High-temperature resistant silicone oil is undergoing a green process revolution, with refining technology solving the problems of environmental protection and performance


1.Industry pain point: Traditional craftsmanship is Mired in a dual predicament of environmental protection and performance
High-temperature resistant silicone oil, as a key material for high-end manufacturing, has long been constrained by the limitations of traditional production processes. During the synthesis process, the residual low-molecular-weight cyclic impurities cause the product's volatile matter to reach as high as 1% to 3%, not only reducing core properties such as insulation and lubrication, but also potentially triggering risks such as electronic component failures. Meanwhile, the traditional neutralization and water washing process generates 150 to 200 tons of acidic and alkaline wastewater for each ton of silicone oil. The emulsification loss also reduces the yield by 5% to 8%. The environmental protection pressure and cost burden have become the bottleneck for the development of the industry. With the upgrading of material purity requirements in fields such as new energy and aerospace, technological innovation has become an urgent matter.

2. Technological breakthrough: The combined adsorption-distillation process achieves green refining
The recently unveiled new refining technology has resolved the contradiction between environmental protection and efficiency through an innovative path of "magnetic mesoporous adsorption + CO₂ swelling assistance + short-path distillation". This process employs magnetic mesoporous adsorbents with a surface area exceeding 1000m²/g. Their gradient pore size design can precisely capture small molecule impurities, and the EDTA groups can chelate metal ion catalyst residues. After being exposed to near-
infrared light, they can be regenerated and reused. In combination with the CO₂ swelling technology, the viscosity of silicone oil is reduced by 70%, the diffusion rate of impurities is significantly increased, and the load of subsequent short-path distillation is greatly reduced, achieving efficient purification.

3. Performance Upgrade: Multiple indicators meet the standards of high-end applications
Experimental data shows that the quality of high-temperature resistant silicone oil processed by the new process has achieved a leapfrog improvement: the volatile matter has dropped from 1% to 3% in the traditional process to below 0.3%, the chlorine content is controlled within 50ppm, and the content of terminal hydroxyl groups is less than 0.05mmol/g. After continuous operation for 2000 hours in a high-temperature environment of 300℃, the viscosity change rate is only 2.1%, which is far better than the over 15% of traditional products.

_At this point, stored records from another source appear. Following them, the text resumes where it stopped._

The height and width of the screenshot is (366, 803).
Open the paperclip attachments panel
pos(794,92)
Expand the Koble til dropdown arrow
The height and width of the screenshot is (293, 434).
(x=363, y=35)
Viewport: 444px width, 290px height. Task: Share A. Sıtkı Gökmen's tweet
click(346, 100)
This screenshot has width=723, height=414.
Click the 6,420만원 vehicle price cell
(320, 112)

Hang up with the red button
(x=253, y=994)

These indicators have enabled it to successfully adapt to high-end fields such as electronic packaging and medical equipment, which have strict requirements for purity and stability.

4. Industrial Value: Promoting green manufacturing and cost optimization
The implementation of this green process has demonstrated multiple benefits: the amount of wastewater discharged is reduced by over 90% compared to traditional processes, the adsorbent can be reused more than 20 times, and the overall production cost is reduced by 12% to 18%. Industry analysis indicates that with the large-scale application of this technology, it will accelerate the domestic substitution process of high-temperature resistant silicone oil and help achieve the goal of reducing the proportion of domestic high-end silicone oil imports to below 35% by 2030.